# [The problem]
Format every line of the items below as a Markdown table with the columns No. and Line, numbering the rows and leaving out blank lines.

>>>>>

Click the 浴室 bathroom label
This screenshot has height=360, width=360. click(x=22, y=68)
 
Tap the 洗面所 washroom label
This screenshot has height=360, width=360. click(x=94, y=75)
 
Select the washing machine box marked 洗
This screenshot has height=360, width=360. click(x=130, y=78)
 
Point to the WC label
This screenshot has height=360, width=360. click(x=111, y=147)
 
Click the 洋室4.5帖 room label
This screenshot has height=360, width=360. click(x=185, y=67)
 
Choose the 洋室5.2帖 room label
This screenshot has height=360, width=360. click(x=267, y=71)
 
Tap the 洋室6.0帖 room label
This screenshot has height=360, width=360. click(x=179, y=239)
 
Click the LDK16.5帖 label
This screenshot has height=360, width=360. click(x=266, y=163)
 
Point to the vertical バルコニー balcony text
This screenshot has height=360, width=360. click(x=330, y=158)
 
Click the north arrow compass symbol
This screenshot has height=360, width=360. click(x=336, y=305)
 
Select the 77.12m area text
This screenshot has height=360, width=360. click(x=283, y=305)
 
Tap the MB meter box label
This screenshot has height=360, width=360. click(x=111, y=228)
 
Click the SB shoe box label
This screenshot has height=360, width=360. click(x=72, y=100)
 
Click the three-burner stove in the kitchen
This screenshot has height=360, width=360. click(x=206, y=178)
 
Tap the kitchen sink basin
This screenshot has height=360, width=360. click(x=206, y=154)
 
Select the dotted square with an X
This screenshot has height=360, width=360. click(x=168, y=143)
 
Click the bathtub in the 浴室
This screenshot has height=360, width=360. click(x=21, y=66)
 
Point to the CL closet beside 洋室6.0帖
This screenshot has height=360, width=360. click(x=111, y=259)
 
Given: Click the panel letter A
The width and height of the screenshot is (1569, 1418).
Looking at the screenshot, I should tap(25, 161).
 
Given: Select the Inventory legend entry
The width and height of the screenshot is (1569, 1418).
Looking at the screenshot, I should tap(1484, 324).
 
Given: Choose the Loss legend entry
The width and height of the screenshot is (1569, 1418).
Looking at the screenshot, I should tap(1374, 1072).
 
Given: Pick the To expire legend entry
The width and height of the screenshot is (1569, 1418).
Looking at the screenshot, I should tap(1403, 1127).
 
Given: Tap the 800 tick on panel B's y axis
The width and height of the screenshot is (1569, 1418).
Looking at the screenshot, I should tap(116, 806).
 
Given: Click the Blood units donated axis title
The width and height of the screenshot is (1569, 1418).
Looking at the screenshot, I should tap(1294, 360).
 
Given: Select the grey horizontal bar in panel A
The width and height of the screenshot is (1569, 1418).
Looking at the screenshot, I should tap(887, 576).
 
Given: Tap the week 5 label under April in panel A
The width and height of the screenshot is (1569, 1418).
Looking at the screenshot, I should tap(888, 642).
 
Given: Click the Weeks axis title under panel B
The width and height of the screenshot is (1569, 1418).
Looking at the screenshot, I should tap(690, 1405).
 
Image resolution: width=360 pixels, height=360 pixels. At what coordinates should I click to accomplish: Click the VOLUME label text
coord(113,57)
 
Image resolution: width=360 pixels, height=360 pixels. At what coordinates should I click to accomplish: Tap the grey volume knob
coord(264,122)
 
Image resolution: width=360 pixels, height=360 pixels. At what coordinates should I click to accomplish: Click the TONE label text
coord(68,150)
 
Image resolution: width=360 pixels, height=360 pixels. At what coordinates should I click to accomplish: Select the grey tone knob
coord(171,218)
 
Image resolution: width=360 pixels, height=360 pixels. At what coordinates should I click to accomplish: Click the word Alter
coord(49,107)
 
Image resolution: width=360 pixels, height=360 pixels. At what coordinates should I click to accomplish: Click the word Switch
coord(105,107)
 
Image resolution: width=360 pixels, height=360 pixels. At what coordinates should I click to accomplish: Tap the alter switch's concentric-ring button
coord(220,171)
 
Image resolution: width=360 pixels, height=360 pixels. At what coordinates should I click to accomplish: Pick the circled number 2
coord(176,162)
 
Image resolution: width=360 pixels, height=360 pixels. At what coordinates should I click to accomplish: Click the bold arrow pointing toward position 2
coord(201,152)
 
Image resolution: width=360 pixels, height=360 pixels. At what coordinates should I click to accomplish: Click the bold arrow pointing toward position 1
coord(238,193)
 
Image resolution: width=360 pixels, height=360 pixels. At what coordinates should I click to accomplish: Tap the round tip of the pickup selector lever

<<<<<

# [Task response]
| No. | Line |
|---|---|
| 1 | Click the 浴室 bathroom label |
| 2 | This screenshot has height=360, width=360. click(x=22, y=68) |
| 3 | Tap the 洗面所 washroom label |
| 4 | This screenshot has height=360, width=360. click(x=94, y=75) |
| 5 | Select the washing machine box marked 洗 |
| 6 | This screenshot has height=360, width=360. click(x=130, y=78) |
| 7 | Point to the WC label |
| 8 | This screenshot has height=360, width=360. click(x=111, y=147) |
| 9 | Click the 洋室4.5帖 room label |
| 10 | This screenshot has height=360, width=360. click(x=185, y=67) |
| 11 | Choose the 洋室5.2帖 room label |
| 12 | This screenshot has height=360, width=360. click(x=267, y=71) |
| 13 | Tap the 洋室6.0帖 room label |
| 14 | This screenshot has height=360, width=360. click(x=179, y=239) |
| 15 | Click the LDK16.5帖 label |
| 16 | This screenshot has height=360, width=360. click(x=266, y=163) |
| 17 | Point to the vertical バルコニー balcony text |
| 18 | This screenshot has height=360, width=360. click(x=330, y=158) |
| 19 | Click the north arrow compass symbol |
| 20 | This screenshot has height=360, width=360. click(x=336, y=305) |
| 21 | Select the 77.12m area text |
| 22 | This screenshot has height=360, width=360. click(x=283, y=305) |
| 23 | Tap the MB meter box label |
| 24 | This screenshot has height=360, width=360. click(x=111, y=228) |
| 25 | Click the SB shoe box label |
| 26 | This screenshot has height=360, width=360. click(x=72, y=100) |
| 27 | Click the three-burner stove in the kitchen |
| 28 | This screenshot has height=360, width=360. click(x=206, y=178) |
| 29 | Tap the kitchen sink basin |
| 30 | This screenshot has height=360, width=360. click(x=206, y=154) |
| 31 | Select the dotted square with an X |
| 32 | This screenshot has height=360, width=360. click(x=168, y=143) |
| 33 | Click the bathtub in the 浴室 |
| 34 | This screenshot has height=360, width=360. click(x=21, y=66) |
| 35 | Point to the CL closet beside 洋室6.0帖 |
| 36 | This screenshot has height=360, width=360. click(x=111, y=259) |
| 37 | Given: Click the panel letter A |
| 38 | The width and height of the screenshot is (1569, 1418). |
| 39 | Looking at the screenshot, I should tap(25, 161). |
| 40 | Given: Select the Inventory legend entry |
| 41 | The width and height of the screenshot is (1569, 1418). |
| 42 | Looking at the screenshot, I should tap(1484, 324). |
| 43 | Given: Choose the Loss legend entry |
| 44 | The width and height of the screenshot is (1569, 1418). |
| 45 | Looking at the screenshot, I should tap(1374, 1072). |
| 46 | Given: Pick the To expire legend entry |
| 47 | The width and height of the screenshot is (1569, 1418). |
| 48 | Looking at the screenshot, I should tap(1403, 1127). |
| 49 | Given: Tap the 800 tick on panel B's y axis |
| 50 | The width and height of the screenshot is (1569, 1418). |
| 51 | Looking at the screenshot, I should tap(116, 806). |
| 52 | Given: Click the Blood units donated axis title |
| 53 | The width and height of the screenshot is (1569, 1418). |
| 54 | Looking at the screenshot, I should tap(1294, 360). |
| 55 | Given: Select the grey horizontal bar in panel A |
| 56 | The width and height of the screenshot is (1569, 1418). |
| 57 | Looking at the screenshot, I should tap(887, 576). |
| 58 | Given: Tap the week 5 label under April in panel A |
| 59 | The width and height of the screenshot is (1569, 1418). |
| 60 | Looking at the screenshot, I should tap(888, 642). |
| 61 | Given: Click the Weeks axis title under panel B |
| 62 | The width and height of the screenshot is (1569, 1418). |
| 63 | Looking at the screenshot, I should tap(690, 1405). |
| 64 | Image resolution: width=360 pixels, height=360 pixels. At what coordinates should I click to accomplish: Click the VOLUME label text |
| 65 | coord(113,57) |
| 66 | Image resolution: width=360 pixels, height=360 pixels. At what coordinates should I click to accomplish: Tap the grey volume knob |
| 67 | coord(264,122) |
| 68 | Image resolution: width=360 pixels, height=360 pixels. At what coordinates should I click to accomplish: Click the TONE label text |
| 69 | coord(68,150) |
| 70 | Image resolution: width=360 pixels, height=360 pixels. At what coordinates should I click to accomplish: Select the grey tone knob |
| 71 | coord(171,218) |
| 72 | Image resolution: width=360 pixels, height=360 pixels. At what coordinates should I click to accomplish: Click the word Alter |
| 73 | coord(49,107) |
| 74 | Image resolution: width=360 pixels, height=360 pixels. At what coordinates should I click to accomplish: Click the word Switch |
| 75 | coord(105,107) |
| 76 | Image resolution: width=360 pixels, height=360 pixels. At what coordinates should I click to accomplish: Tap the alter switch's concentric-ring button |
| 77 | coord(220,171) |
| 78 | Image resolution: width=360 pixels, height=360 pixels. At what coordinates should I click to accomplish: Pick the circled number 2 |
| 79 | coord(176,162) |
| 80 | Image resolution: width=360 pixels, height=360 pixels. At what coordinates should I click to accomplish: Click the bold arrow pointing toward position 2 |
| 81 | coord(201,152) |
| 82 | Image resolution: width=360 pixels, height=360 pixels. At what coordinates should I click to accomplish: Click the bold arrow pointing toward position 1 |
| 83 | coord(238,193) |
| 84 | Image resolution: width=360 pixels, height=360 pixels. At what coordinates should I click to accomplish: Tap the round tip of the pickup selector lever |